Asimismo, los trabajadores destacaron la energía nuclear como un pilar esencial para la industrialización de la región. En su comunicado, señalaron que hay inversiones importantes en juego que dependen de un "potente suministro eléctrico" que solo la Central Nuclear de Almaraz puede asegurar.
El comité también resaltó que Almaraz es considerado un "referente mundial" en el ámbito nuclear. Las empresas que la operan invierten anualmente alrededor de 50 millones de euros en modernización y mejora de sus instalaciones, lo que garantiza que se mantenga en las mejores condiciones técnicas y de seguridad, con capacidad de operación incluso durante 80 años.
Además, manifestaron que las compañías propietarias están dispuestas a seguir operando siempre que se aborde el "agravio fiscal" que pesa sobre la planta. El comité subrayó que en 2025 se prevé que los impuestos y tasas a pagar alcancen los 435 millones de euros, una cifra que supera todos sus costos operativos y de mantenimiento.
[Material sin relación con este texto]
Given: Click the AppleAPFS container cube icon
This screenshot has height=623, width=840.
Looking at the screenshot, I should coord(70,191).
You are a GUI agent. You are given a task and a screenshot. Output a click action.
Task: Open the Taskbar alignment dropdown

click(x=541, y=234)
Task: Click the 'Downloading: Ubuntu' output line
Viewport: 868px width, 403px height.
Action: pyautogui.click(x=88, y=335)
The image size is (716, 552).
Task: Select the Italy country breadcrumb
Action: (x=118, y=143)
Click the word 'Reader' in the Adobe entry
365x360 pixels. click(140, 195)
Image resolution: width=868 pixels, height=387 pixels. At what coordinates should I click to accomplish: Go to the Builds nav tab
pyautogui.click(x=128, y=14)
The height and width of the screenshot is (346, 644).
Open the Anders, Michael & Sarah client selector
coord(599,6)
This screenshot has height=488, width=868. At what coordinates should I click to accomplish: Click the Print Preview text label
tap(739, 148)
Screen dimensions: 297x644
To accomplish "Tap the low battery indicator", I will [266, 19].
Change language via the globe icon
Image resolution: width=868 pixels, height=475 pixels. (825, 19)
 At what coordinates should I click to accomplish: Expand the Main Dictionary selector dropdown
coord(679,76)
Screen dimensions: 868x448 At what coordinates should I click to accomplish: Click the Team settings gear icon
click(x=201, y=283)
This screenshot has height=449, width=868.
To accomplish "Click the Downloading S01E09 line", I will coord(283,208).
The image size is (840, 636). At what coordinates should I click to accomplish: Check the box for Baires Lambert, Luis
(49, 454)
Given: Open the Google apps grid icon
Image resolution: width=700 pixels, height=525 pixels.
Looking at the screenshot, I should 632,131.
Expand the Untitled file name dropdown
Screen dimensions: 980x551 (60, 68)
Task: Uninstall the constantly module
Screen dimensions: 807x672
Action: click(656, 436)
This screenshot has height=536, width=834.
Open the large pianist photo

También se señalaron como "redundantes y discriminatorios" respecto a otras tecnologías, además de ser inexistentes en otros países con centrales nucleares.
A esto se suma lo que ellos consideran una "subida injustificada" de la tasa que ENRESA aplica para la custodia de residuos, que se fijó en 7,98 euros por MWh y que el próximo año se incrementará en un 30%, a pesar de que no ha habido un cambio significativo en los residuos generados.
El Comité de Empresa reafirmó su compromiso en esta lucha y aseguró que no abandonará a los empleados ni a los ciudadanos de Campo Arañuelo y Extremadura en su defensa de la Central Nuclear de Almaraz.